■ What is needed ■
Word for word, reproduce every record in the listing below.

■ Given records ■
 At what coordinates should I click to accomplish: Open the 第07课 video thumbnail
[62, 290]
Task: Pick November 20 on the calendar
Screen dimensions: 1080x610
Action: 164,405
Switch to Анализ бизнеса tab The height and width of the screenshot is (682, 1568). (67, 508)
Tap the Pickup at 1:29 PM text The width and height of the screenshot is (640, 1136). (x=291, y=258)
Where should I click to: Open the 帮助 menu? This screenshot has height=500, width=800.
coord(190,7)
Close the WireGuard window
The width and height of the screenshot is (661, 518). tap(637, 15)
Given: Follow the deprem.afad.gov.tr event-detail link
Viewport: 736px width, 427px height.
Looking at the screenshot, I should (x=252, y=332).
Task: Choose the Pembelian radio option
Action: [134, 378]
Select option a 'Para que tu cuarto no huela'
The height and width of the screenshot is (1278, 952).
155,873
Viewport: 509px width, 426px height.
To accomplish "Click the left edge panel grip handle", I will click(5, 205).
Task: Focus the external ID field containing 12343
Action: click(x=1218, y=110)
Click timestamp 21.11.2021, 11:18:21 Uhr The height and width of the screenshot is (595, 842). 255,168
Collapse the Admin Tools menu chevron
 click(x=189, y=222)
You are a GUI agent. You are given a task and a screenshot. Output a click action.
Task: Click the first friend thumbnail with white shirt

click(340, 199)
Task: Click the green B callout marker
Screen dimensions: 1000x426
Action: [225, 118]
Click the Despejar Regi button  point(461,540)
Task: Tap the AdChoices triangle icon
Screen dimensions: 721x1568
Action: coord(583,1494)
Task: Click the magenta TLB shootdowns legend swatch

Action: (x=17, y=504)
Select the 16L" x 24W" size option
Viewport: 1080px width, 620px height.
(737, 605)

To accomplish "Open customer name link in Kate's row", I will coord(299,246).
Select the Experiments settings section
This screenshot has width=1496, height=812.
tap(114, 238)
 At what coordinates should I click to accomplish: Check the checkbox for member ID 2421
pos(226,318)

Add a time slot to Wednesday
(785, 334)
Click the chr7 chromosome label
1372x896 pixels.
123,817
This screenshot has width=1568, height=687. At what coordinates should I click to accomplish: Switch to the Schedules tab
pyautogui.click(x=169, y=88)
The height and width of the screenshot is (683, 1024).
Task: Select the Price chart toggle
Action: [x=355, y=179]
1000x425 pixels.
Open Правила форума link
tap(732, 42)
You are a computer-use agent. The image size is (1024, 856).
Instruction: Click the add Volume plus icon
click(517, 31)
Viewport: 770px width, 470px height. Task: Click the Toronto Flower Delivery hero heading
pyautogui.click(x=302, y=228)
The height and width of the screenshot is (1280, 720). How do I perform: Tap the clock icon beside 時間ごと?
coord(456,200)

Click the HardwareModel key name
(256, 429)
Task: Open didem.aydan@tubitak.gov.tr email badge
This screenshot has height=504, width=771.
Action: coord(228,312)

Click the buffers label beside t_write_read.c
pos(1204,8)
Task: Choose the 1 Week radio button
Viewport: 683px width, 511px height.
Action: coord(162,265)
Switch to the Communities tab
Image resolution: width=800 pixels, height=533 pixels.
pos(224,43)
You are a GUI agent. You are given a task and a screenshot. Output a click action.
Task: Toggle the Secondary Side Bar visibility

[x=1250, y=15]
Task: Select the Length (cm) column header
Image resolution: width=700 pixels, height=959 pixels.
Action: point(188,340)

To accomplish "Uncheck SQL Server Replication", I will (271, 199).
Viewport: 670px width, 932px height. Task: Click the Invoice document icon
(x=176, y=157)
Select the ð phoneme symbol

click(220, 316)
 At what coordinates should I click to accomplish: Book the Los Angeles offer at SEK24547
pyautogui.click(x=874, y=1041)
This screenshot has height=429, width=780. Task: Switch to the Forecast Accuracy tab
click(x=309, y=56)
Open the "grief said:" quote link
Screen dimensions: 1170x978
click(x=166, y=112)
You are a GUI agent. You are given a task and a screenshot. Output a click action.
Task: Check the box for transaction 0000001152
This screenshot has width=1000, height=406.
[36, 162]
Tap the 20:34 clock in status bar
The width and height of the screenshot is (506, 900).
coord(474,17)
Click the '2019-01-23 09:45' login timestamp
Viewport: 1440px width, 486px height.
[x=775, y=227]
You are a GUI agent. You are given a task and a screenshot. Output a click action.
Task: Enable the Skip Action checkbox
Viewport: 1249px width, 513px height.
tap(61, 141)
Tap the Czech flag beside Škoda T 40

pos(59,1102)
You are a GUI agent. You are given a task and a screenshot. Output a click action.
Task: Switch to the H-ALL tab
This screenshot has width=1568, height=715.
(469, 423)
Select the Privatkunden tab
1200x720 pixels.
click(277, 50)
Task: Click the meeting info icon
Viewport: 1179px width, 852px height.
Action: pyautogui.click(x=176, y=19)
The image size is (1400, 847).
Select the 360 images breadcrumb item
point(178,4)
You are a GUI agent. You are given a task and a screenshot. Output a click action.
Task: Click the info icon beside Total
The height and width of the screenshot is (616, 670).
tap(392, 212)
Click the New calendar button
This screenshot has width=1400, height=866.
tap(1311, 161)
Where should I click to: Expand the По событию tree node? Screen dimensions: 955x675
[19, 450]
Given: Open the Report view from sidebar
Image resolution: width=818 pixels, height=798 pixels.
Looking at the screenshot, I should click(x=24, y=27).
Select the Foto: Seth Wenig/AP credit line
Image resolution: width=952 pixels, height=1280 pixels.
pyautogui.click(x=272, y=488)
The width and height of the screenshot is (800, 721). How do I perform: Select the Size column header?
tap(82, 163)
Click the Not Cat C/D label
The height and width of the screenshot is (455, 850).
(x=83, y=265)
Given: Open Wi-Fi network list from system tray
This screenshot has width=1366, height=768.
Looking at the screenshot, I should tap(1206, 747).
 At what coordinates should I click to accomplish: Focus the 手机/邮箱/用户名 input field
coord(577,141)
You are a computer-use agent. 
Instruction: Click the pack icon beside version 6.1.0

■ Response ■
 At what coordinates should I click to accomplish: Open the 第07课 video thumbnail
[62, 290]
Task: Pick November 20 on the calendar
Screen dimensions: 1080x610
Action: 164,405
Switch to Анализ бизнеса tab The height and width of the screenshot is (682, 1568). (67, 508)
Tap the Pickup at 1:29 PM text The width and height of the screenshot is (640, 1136). (x=291, y=258)
Where should I click to: Open the 帮助 menu? This screenshot has height=500, width=800.
coord(190,7)
Close the WireGuard window
The width and height of the screenshot is (661, 518). tap(637, 15)
Given: Follow the deprem.afad.gov.tr event-detail link
Viewport: 736px width, 427px height.
Looking at the screenshot, I should (x=252, y=332).
Task: Choose the Pembelian radio option
Action: [134, 378]
Select option a 'Para que tu cuarto no huela'
The height and width of the screenshot is (1278, 952).
155,873
Viewport: 509px width, 426px height.
To accomplish "Click the left edge panel grip handle", I will click(5, 205).
Task: Focus the external ID field containing 12343
Action: click(x=1218, y=110)
Click timestamp 21.11.2021, 11:18:21 Uhr The height and width of the screenshot is (595, 842). 255,168
Collapse the Admin Tools menu chevron
 click(x=189, y=222)
You are a GUI agent. You are given a task and a screenshot. Output a click action.
Task: Click the first friend thumbnail with white shirt

click(340, 199)
Task: Click the green B callout marker
Screen dimensions: 1000x426
Action: [225, 118]
Click the Despejar Regi button  point(461,540)
Task: Tap the AdChoices triangle icon
Screen dimensions: 721x1568
Action: coord(583,1494)
Task: Click the magenta TLB shootdowns legend swatch

Action: (x=17, y=504)
Select the 16L" x 24W" size option
Viewport: 1080px width, 620px height.
(737, 605)

To accomplish "Open customer name link in Kate's row", I will coord(299,246).
Select the Experiments settings section
This screenshot has width=1496, height=812.
tap(114, 238)
 At what coordinates should I click to accomplish: Check the checkbox for member ID 2421
pos(226,318)

Add a time slot to Wednesday
(785, 334)
Click the chr7 chromosome label
1372x896 pixels.
123,817
This screenshot has width=1568, height=687. At what coordinates should I click to accomplish: Switch to the Schedules tab
pyautogui.click(x=169, y=88)
The height and width of the screenshot is (683, 1024).
Task: Select the Price chart toggle
Action: [x=355, y=179]
1000x425 pixels.
Open Правила форума link
tap(732, 42)
You are a computer-use agent. The image size is (1024, 856).
Instruction: Click the add Volume plus icon
click(517, 31)
Viewport: 770px width, 470px height. Task: Click the Toronto Flower Delivery hero heading
pyautogui.click(x=302, y=228)
The height and width of the screenshot is (1280, 720). How do I perform: Tap the clock icon beside 時間ごと?
coord(456,200)

Click the HardwareModel key name
(256, 429)
Task: Open didem.aydan@tubitak.gov.tr email badge
This screenshot has height=504, width=771.
Action: coord(228,312)

Click the buffers label beside t_write_read.c
pos(1204,8)
Task: Choose the 1 Week radio button
Viewport: 683px width, 511px height.
Action: coord(162,265)
Switch to the Communities tab
Image resolution: width=800 pixels, height=533 pixels.
pos(224,43)
You are a GUI agent. You are given a task and a screenshot. Output a click action.
Task: Toggle the Secondary Side Bar visibility

[x=1250, y=15]
Task: Select the Length (cm) column header
Image resolution: width=700 pixels, height=959 pixels.
Action: point(188,340)

To accomplish "Uncheck SQL Server Replication", I will (271, 199).
Viewport: 670px width, 932px height. Task: Click the Invoice document icon
(x=176, y=157)
Select the ð phoneme symbol

click(220, 316)
 At what coordinates should I click to accomplish: Book the Los Angeles offer at SEK24547
pyautogui.click(x=874, y=1041)
This screenshot has height=429, width=780. Task: Switch to the Forecast Accuracy tab
click(x=309, y=56)
Open the "grief said:" quote link
Screen dimensions: 1170x978
click(x=166, y=112)
You are a GUI agent. You are given a task and a screenshot. Output a click action.
Task: Check the box for transaction 0000001152
This screenshot has width=1000, height=406.
[36, 162]
Tap the 20:34 clock in status bar
The width and height of the screenshot is (506, 900).
coord(474,17)
Click the '2019-01-23 09:45' login timestamp
Viewport: 1440px width, 486px height.
[x=775, y=227]
You are a GUI agent. You are given a task and a screenshot. Output a click action.
Task: Enable the Skip Action checkbox
Viewport: 1249px width, 513px height.
tap(61, 141)
Tap the Czech flag beside Škoda T 40

pos(59,1102)
You are a GUI agent. You are given a task and a screenshot. Output a click action.
Task: Switch to the H-ALL tab
This screenshot has width=1568, height=715.
(469, 423)
Select the Privatkunden tab
1200x720 pixels.
click(277, 50)
Task: Click the meeting info icon
Viewport: 1179px width, 852px height.
Action: pyautogui.click(x=176, y=19)
The image size is (1400, 847).
Select the 360 images breadcrumb item
point(178,4)
You are a GUI agent. You are given a task and a screenshot. Output a click action.
Task: Click the info icon beside Total
The height and width of the screenshot is (616, 670).
tap(392, 212)
Click the New calendar button
This screenshot has width=1400, height=866.
tap(1311, 161)
Where should I click to: Expand the По событию tree node? Screen dimensions: 955x675
[19, 450]
Given: Open the Report view from sidebar
Image resolution: width=818 pixels, height=798 pixels.
Looking at the screenshot, I should click(x=24, y=27).
Select the Foto: Seth Wenig/AP credit line
Image resolution: width=952 pixels, height=1280 pixels.
pyautogui.click(x=272, y=488)
The width and height of the screenshot is (800, 721). How do I perform: Select the Size column header?
tap(82, 163)
Click the Not Cat C/D label
The height and width of the screenshot is (455, 850).
(x=83, y=265)
Given: Open Wi-Fi network list from system tray
This screenshot has width=1366, height=768.
Looking at the screenshot, I should tap(1206, 747).
 At what coordinates should I click to accomplish: Focus the 手机/邮箱/用户名 input field
coord(577,141)
You are a computer-use agent. 
Instruction: Click the pack icon beside version 6.1.0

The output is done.